Rumpus: That these creative energies would be co-opted to sell Pepsi.
Rosenberg: Yes. And of course there is commodification on the web. There’s spam and there are SEO-driven splogs. But the interesting thing is that even though we see those things, and we know they’re there, they haven’t ruined the good stuff. They’re not getting that much in the way of the real information, as it turns out. So my personal trajectory, with regard to this, has been to laboriously slough off some of the cynicism that I felt was my birthright as a journalist.
But that’s a tough thing to talk about, because often merely making the case on the positive side for a phenomenon like blogging, even when you balance it with the negative side, you can’t avoid being cast as an idealist and a cheerleader.
Rumpus: To continue on this theme of collective knowledge, at the top of the chapter I mentioned a moment ago, you quote Douglas Adams about the web: “One of the most important things you learn from the Internet is that there is no ‘them’ out there. It’s just an awful lot of ‘us’.” Would you be willing to expand on the implications of what is happening as media becomes less of a broadcast and more of a global conversation?
Rosenberg: Well, at this point that’s sort of a fait accompli.
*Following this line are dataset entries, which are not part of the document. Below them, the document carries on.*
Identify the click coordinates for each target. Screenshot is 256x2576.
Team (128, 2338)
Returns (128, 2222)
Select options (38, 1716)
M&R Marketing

Blogging, as I describe in the book, in the stories of all these early bloggers and proto-bloggers, was this sort of initial microcosm of something that’s now much larger, that encompasses everything that people do on social networks, and on Twitter, and on YouTube — on the whole panoply of sites that are all about user-contributed content. They have all these different labels, but they all kind of mean the same thing.
And it’s great for what it is, but it’s easy to get into trouble in this discussion, because when you describe this situation, people hear this and they assume you’re saying that therefore we can now discard all of the old forms along with all of the professional dimensions that go along with them.
So the first thing I always try to do is remind people that the examples of dead media are actually very few. For example, theater is still around! It’s not as big as it maybe was in the 19th century, but it has survived movies, it’s survived television, it’s surviving the web. It’s not going away.
Rumpus: Well, in general a given technology doesn’t disappear when a new one comes along and takes over some of its functions. The old one stays around and is put to its best use. That goes for media as well.
Rosenberg: Right. But when the economic foundation for certain kinds of media do disappear, you will have major convulsions during the transition, and that’s not an easy thing to negotiate. We have all of this change to reckon with, and at this point, my guess is that this is so new, each of us is responding to that change in a way determined by our psychological temperaments. You find people who are generally pessimisstic being specifically pessimisstic about this. People who are inclined to be cynical, apply that cynicism to this stuff.
Rumpus: And those who are inclined to be fearful…
Rosenberg: Well, there are things to be fearful of! Look, the business of print journalism has been in overall decline for my entire career, since the early 1980s. That’s a long-term trend that predates the Web. And in fact the Web initially slowed the decline: back in the late 1990s, the Wall Street Journal and the New York Times were putting out these fat editions full of full-page ads for the latest bubble-driven company. But ever since that bubble burst, the Web has been accelerating this decline in many ways, not because bloggers are cutting in on journalists’ turf, but because the Web has allowed people to offer separately what had been sold by newspapers as an indivisible bundle, classified ads being an obvious example of that. People think they’re reacting to changes in the technology, or the relationship between the writer and the public, or the interactive potential of the web, but what’s really driving these discussions at the deepest level is the underlying economics of the situation. That has changed, and the way forward is not obvious.